── Page

I'm Kat(herine) / Eternal Magdalene. Welcome to my OKCupid profile. Before we begin, some preliminaries...
You may want to sit back with a nice cup of coffee (or two) and relax. Power bars, nutritional supplements, and energy drinks may also be helpful in making it through this novel of a profile - probably one of the longest profiles you'll ever come across. Simply look at the size of the scroll bar...
If you'd like to see something more animated than the what comes through in the profile pics I have posted, you can see some vids of me on YouTube (Channel - TheK6776) (newest one added 10/2/12).
Here's a personal YouTube channel I've started if you want to check it out:
Click here. This is the kind of professional work I do. This will be expanded with more professionally done videos of my work as things continue to develop.
If you want to hear me, here's a sample of what I do in one of my main professions - singing: One of my Soundcloud channels... Enjoy!
Note about my own messaging habits:
I use OKC more as a social networking site than as a dating site. If I message you, it doesn't mean I'm hitting on you or wanting to date you. All it means is that I found something about you interesting, and I felt inspired in that moment to reach out and send you a friendly message.
So with this in mind..... Relax....
No need to over analyze and think too hard about a reply... Just be friendly back and say what you might say naturally to any stranger you meet on the street. Treat it like a chance to network and expand your social circle.
Messages NOT to send me
Because this happens so often, I feel the need to address it up front. I get messages every day, multiple times a day, from guys who say things like:
. "wow, ur beautiful and sexy"
. "hey hotness"
. "Hey Yo Ooooo"
. "I see you like sex (or porn or [fill in the fetish]). *wink* *wink*"
. "Are you into younger guys?"
. "So, how do you feel about us being FWB?"
. "Me and my guy/girl are looking for a third. Interested?"
My Child... These kinds of opening messages usually demonstrate a lack of social awareness and skill. I prefer to spend my time engaging in a higher quality of messaging and connection with people.
Communication is important to me, and I want to go out with people who have developed the art of engaging in fluid conversation and interaction - respectful, interesting. Learn to listen. Learn to share and express. Maturity is key. If you're trying to "pick me up"... that really isn't the right approach.

────
── Data section

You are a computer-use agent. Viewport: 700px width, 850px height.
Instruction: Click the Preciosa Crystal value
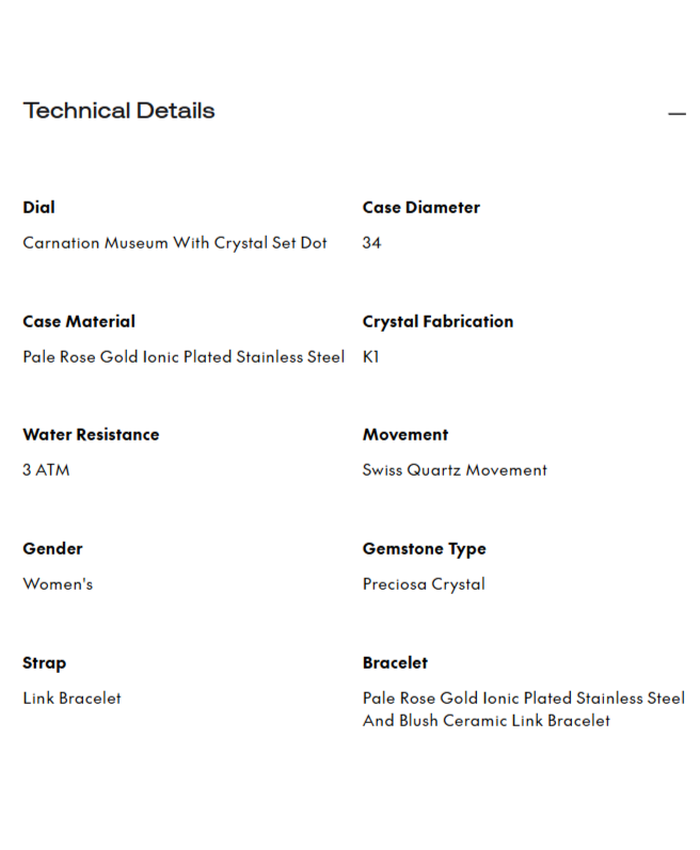point(424,584)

────

**Instructions to follow**
Can you write out the whole OKCupid profile above, word for word?

**Final answer**
I'm Kat(herine) / Eternal Magdalene. Welcome to my OKCupid profile. Before we begin, some preliminaries...
You may want to sit back with a nice cup of coffee (or two) and relax. Power bars, nutritional supplements, and energy drinks may also be helpful in making it through this novel of a profile - probably one of the longest profiles you'll ever come across. Simply look at the size of the scroll bar...
If you'd like to see something more animated than the what comes through in the profile pics I have posted, you can see some vids of me on YouTube (Channel - TheK6776) (newest one added 10/2/12).
Here's a personal YouTube channel I've started if you want to check it out:
Click here. This is the kind of professional work I do. This will be expanded with more professionally done videos of my work as things continue to develop.
If you want to hear me, here's a sample of what I do in one of my main professions - singing: One of my Soundcloud channels... Enjoy!
Note about my own messaging habits:
I use OKC more as a social networking site than as a dating site. If I message you, it doesn't mean I'm hitting on you or wanting to date you. All it means is that I found something about you interesting, and I felt inspired in that moment to reach out and send you a friendly message.
So with this in mind..... Relax....
No need to over analyze and think too hard about a reply... Just be friendly back and say what you might say naturally to any stranger you meet on the street. Treat it like a chance to network and expand your social circle.
Messages NOT to send me
Because this happens so often, I feel the need to address it up front. I get messages every day, multiple times a day, from guys who say things like:
. "wow, ur beautiful and sexy"
. "hey hotness"
. "Hey Yo Ooooo"
. "I see you like sex (or porn or [fill in the fetish]). *wink* *wink*"
. "Are you into younger guys?"
. "So, how do you feel about us being FWB?"
. "Me and my guy/girl are looking for a third. Interested?"
My Child... These kinds of opening messages usually demonstrate a lack of social awareness and skill. I prefer to spend my time engaging in a higher quality of messaging and connection with people.
Communication is important to me, and I want to go out with people who have developed the art of engaging in fluid conversation and interaction - respectful, interesting. Learn to listen. Learn to share and express. Maturity is key. If you're trying to "pick me up"... that really isn't the right approach.